begin Records to use
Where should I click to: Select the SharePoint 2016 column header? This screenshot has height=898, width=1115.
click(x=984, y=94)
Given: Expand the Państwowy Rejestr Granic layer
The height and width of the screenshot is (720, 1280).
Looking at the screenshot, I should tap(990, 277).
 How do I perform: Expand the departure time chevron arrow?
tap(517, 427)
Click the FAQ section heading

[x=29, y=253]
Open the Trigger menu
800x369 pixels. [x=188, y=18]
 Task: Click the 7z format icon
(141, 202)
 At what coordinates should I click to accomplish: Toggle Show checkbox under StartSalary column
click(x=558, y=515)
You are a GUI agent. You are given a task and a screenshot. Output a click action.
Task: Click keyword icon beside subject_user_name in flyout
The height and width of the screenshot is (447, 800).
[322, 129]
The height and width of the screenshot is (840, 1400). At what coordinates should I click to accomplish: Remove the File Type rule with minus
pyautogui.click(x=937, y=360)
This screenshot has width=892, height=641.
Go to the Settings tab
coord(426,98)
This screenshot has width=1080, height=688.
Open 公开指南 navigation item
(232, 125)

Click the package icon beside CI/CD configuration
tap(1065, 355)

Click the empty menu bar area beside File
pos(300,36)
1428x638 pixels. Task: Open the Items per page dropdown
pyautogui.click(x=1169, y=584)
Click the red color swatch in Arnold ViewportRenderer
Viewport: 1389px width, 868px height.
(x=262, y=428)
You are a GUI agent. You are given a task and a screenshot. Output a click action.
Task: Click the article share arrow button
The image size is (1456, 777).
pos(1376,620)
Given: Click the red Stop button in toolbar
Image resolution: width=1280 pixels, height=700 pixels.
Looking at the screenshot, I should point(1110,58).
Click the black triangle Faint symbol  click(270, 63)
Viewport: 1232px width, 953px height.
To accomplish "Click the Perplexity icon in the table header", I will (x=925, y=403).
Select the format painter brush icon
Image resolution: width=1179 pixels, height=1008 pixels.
end Records to use
Required work: Copy out verbatim everything from the line containing "At what coordinates should I click to accomplish: Toggle" down to the line containing "coord(426,98)", keeping both of those lines.

Exercise response:
 At what coordinates should I click to accomplish: Toggle Show checkbox under StartSalary column
click(x=558, y=515)
You are a GUI agent. You are given a task and a screenshot. Output a click action.
Task: Click keyword icon beside subject_user_name in flyout
The height and width of the screenshot is (447, 800).
[322, 129]
The height and width of the screenshot is (840, 1400). At what coordinates should I click to accomplish: Remove the File Type rule with minus
pyautogui.click(x=937, y=360)
This screenshot has width=892, height=641.
Go to the Settings tab
coord(426,98)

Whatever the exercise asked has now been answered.